Passage shown:

UConn v. UCLA Likely Women’s Final
UConn and UCLA look like the two clear heavyweight programs in women’s college basketball. The sport has plenty of depth, plenty of quality, and plenty of contenders, but when it comes to the very top, these two teams stand above the rest. They are the teams everyone is circling, and they are the teams that feel destined to collide on the biggest stage.
UConn has the best top-end talent in the country. Sarah Strong and Azzi Fudd are the best two players in college basketball, and that alone gives the Huskies a ceiling nobody else can match. Strong is a complete force who impacts every possession, while Fudd brings the kind of scoring skill and poise that changes everything in a championship setting. But what makes UConn especially dangerous is that the Huskies are not just star-driven. They also have tremendous role players, the kind of smart, disciplined, reliable pieces that always seem to thrive in big moments under Geno Auriemma.
UCLA is right there with them. The Bruins may start five future WNBA players, which tells you everything about the talent level on that roster. Lauren Betts is a dominant anchor and Kiki Rice gives UCLA a dynamic leader in the backcourt. Around them is a roster loaded with size, skill, versatility, and experience. UCLA has the look of a team built for six straight high-pressure wins in March and April.
Sorry, SEC. It is the deepest conference in the country and it absolutely has four legitimate top-10 teams. That part is real. But depth is not the same as having the best two teams. The best two teams in women’s college basketball do not come from the SEC. They are UConn and UCLA.
And if the championship game everyone is already penciling in does happen, we would make UConn an 8.5-point favorite. The Huskies have the best two players, the stronger championship DNA, and just a little more trust at the top. It is going to be UConn and UCLA in the final.

[Records from a dataset]
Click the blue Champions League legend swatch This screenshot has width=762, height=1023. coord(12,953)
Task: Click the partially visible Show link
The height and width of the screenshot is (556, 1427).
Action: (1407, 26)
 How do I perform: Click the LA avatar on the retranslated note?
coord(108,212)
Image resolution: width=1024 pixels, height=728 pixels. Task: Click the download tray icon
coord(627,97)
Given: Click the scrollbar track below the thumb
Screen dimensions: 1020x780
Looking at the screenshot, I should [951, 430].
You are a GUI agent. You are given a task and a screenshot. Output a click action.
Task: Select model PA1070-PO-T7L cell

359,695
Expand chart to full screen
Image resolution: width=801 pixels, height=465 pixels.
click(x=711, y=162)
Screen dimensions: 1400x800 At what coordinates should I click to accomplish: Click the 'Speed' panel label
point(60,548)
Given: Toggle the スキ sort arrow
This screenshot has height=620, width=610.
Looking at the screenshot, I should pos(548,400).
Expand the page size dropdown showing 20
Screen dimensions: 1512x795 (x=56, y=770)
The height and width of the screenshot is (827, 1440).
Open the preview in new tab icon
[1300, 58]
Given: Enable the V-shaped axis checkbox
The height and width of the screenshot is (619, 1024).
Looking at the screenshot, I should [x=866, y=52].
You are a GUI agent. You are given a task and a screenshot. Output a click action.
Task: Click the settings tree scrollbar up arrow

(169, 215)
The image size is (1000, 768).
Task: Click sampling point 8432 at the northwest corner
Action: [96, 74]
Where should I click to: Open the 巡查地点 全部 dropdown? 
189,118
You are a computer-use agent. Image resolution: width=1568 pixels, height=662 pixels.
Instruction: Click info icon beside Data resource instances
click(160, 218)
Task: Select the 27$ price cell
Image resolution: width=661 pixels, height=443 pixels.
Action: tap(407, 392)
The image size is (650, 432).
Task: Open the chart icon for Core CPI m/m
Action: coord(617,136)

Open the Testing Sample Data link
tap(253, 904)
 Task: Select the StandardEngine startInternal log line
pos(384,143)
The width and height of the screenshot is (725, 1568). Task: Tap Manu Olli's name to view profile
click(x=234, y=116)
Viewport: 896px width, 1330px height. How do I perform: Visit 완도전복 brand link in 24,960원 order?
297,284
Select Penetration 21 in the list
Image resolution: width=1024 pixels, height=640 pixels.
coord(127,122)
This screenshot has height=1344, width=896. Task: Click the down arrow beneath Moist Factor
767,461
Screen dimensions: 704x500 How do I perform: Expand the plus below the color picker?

Task objective:
List every player named in the article on a likely UConn–UCLA women's final.

Exercise solution:
Sarah Strong, Azzi Fudd, Lauren Betts, Kiki Rice